◆ Task requirements
A verbatim copy of the line containing "Photos (1174, 1233)" and all lines after it, up to and including the final line of the records, is the only acceptable output.
(Data for this exercise)
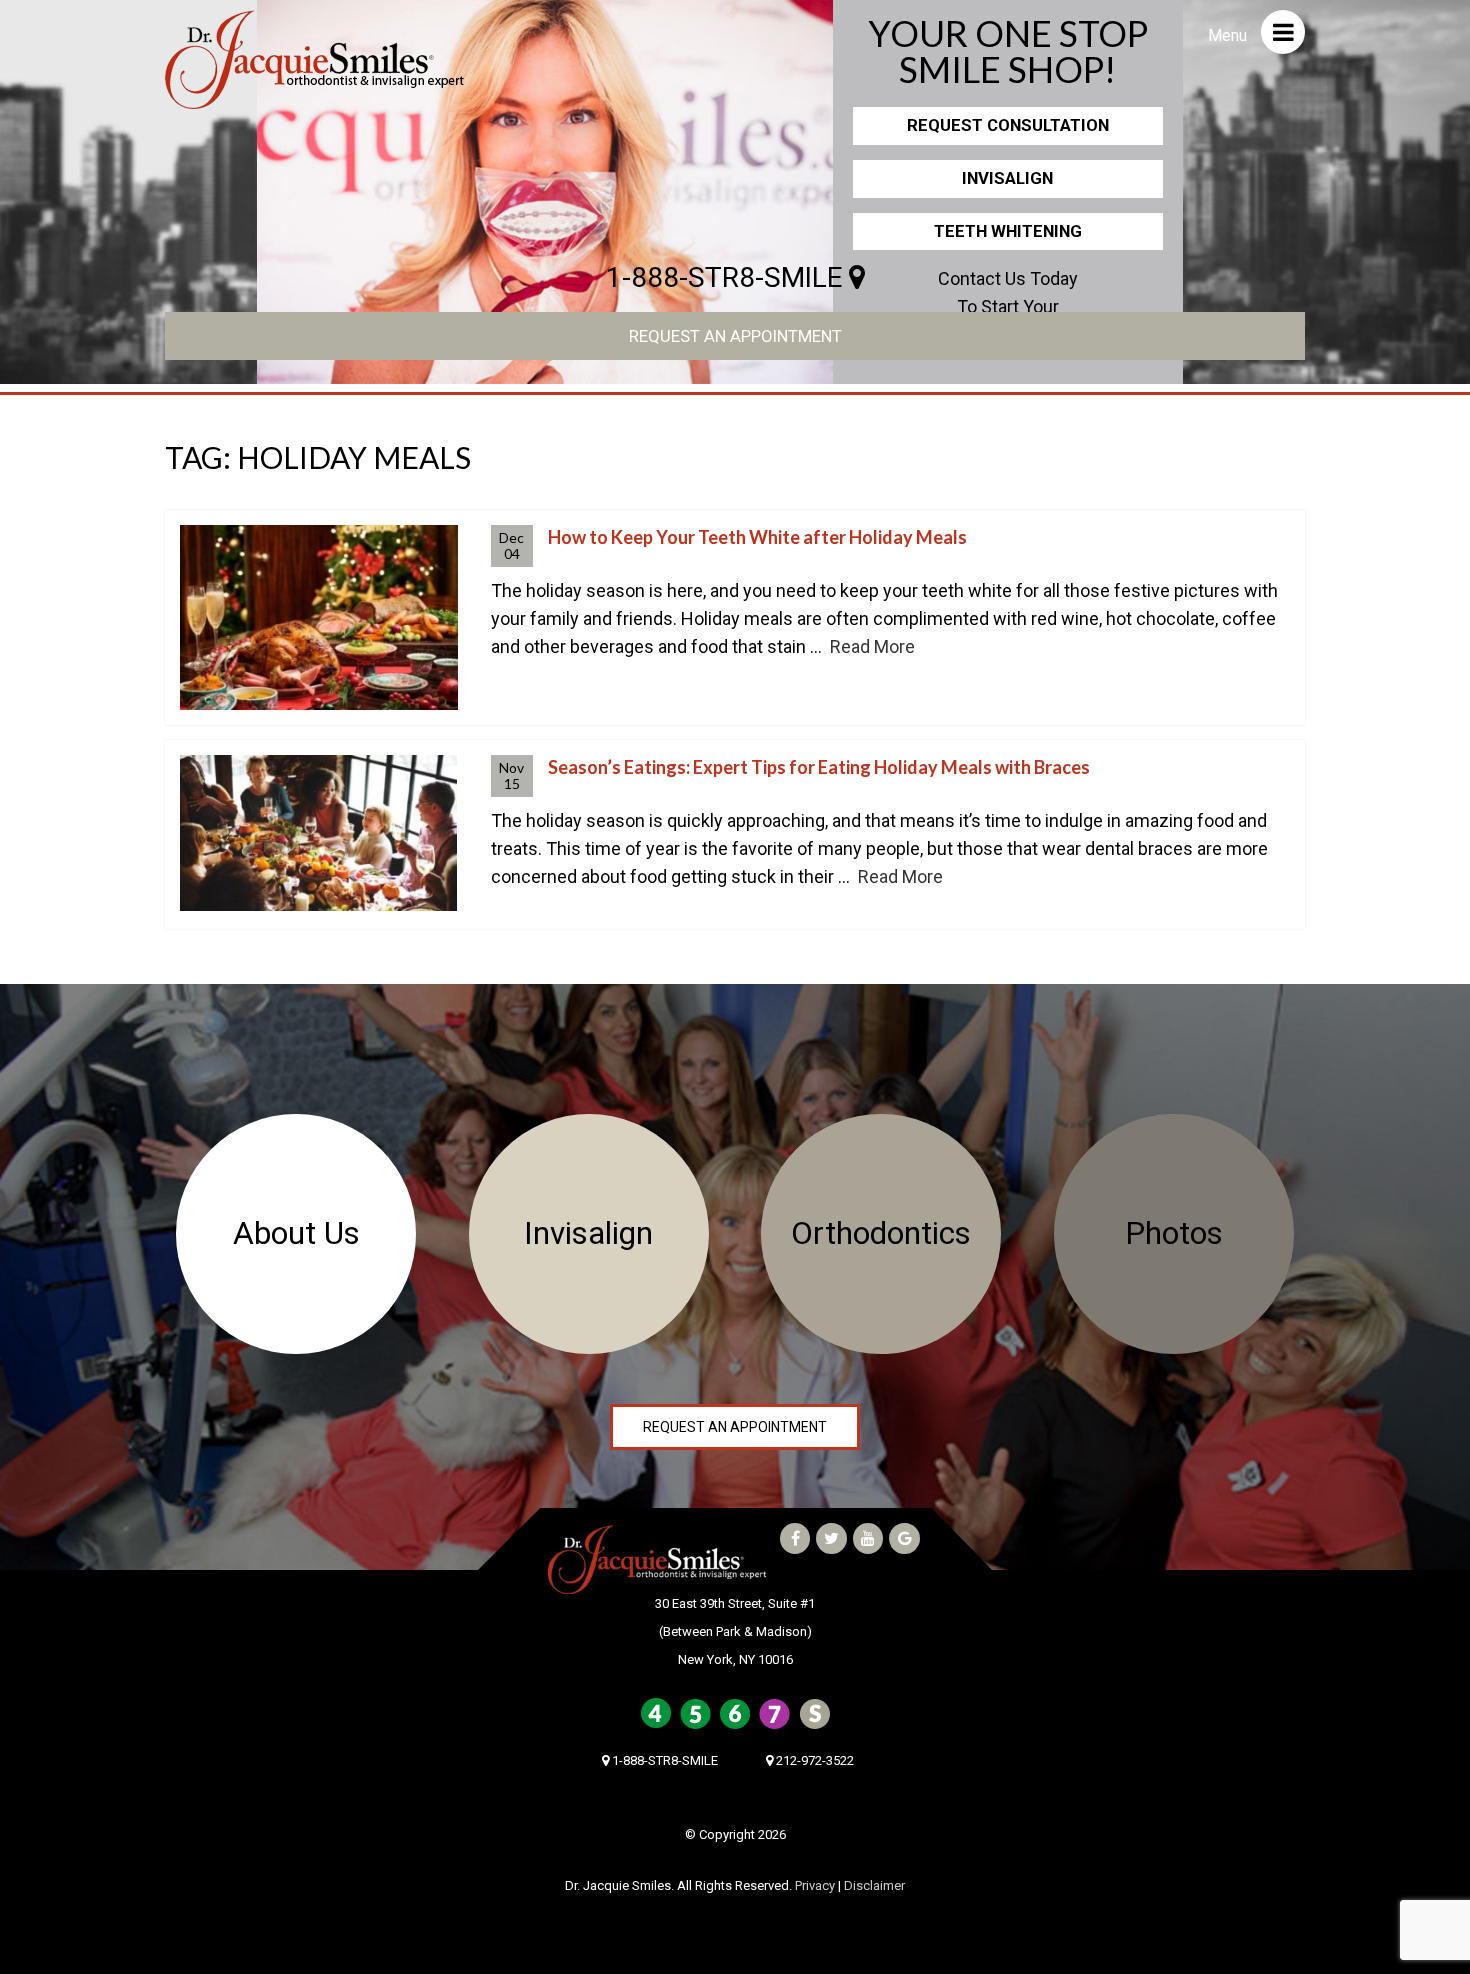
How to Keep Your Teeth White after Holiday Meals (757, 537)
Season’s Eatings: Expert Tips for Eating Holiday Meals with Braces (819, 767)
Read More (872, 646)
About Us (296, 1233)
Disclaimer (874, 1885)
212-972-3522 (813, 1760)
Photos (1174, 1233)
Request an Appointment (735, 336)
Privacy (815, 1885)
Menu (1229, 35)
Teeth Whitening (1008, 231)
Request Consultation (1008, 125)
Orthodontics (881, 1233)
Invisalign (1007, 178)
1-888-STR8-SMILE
(End Data for this exercise)
◆ Written response
Photos (1174, 1233)
Request an Appointment (735, 336)
Privacy (815, 1885)
Menu (1229, 35)
Teeth Whitening (1008, 231)
Request Consultation (1008, 125)
Orthodontics (881, 1233)
Invisalign (1007, 178)
1-888-STR8-SMILE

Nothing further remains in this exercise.